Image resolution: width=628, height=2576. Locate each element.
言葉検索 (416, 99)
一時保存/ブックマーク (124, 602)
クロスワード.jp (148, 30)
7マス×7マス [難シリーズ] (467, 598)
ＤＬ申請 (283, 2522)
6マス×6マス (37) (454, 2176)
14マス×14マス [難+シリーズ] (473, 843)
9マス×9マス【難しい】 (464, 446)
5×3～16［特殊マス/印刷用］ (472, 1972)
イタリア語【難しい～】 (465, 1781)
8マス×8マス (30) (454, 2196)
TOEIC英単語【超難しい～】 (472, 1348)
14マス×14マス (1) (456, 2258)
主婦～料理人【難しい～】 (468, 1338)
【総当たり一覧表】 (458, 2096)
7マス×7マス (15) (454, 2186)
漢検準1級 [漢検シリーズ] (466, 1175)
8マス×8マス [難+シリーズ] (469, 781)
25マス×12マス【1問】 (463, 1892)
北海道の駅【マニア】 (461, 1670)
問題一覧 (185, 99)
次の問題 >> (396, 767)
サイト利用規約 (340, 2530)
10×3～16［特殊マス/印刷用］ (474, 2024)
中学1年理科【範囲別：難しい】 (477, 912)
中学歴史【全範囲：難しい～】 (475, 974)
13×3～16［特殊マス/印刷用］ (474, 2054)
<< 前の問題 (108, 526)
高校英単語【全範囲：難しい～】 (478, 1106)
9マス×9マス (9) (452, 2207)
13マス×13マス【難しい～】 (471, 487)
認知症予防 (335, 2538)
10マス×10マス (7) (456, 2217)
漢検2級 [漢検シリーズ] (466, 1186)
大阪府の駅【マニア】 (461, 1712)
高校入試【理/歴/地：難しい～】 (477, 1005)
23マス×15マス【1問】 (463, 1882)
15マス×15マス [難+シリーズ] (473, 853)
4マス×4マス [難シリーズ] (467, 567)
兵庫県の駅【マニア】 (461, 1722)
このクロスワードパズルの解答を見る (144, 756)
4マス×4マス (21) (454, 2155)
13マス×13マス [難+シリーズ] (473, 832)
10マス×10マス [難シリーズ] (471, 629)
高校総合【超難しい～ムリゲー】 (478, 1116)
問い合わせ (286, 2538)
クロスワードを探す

==*==

=== Problem description ===
Give back, unchanged, the run of lines in the listing above that begins at the line containing "中学歴史【全範囲：難しい～】 (475, 974)" and ends at the line containing "10マス×10マス [難シリーズ] (471, 629)", both included.

=== Answer to this task ===
中学歴史【全範囲：難しい～】 (475, 974)
13×3～16［特殊マス/印刷用］ (474, 2054)
<< 前の問題 (108, 526)
高校英単語【全範囲：難しい～】 (478, 1106)
9マス×9マス (9) (452, 2207)
13マス×13マス【難しい～】 (471, 487)
認知症予防 (335, 2538)
10マス×10マス (7) (456, 2217)
漢検2級 [漢検シリーズ] (466, 1186)
大阪府の駅【マニア】 (461, 1712)
高校入試【理/歴/地：難しい～】 (477, 1005)
23マス×15マス【1問】 (463, 1882)
15マス×15マス [難+シリーズ] (473, 853)
4マス×4マス [難シリーズ] (467, 567)
兵庫県の駅【マニア】 (461, 1722)
このクロスワードパズルの解答を見る (144, 756)
4マス×4マス (21) (454, 2155)
13マス×13マス [難+シリーズ] (473, 832)
10マス×10マス [難シリーズ] (471, 629)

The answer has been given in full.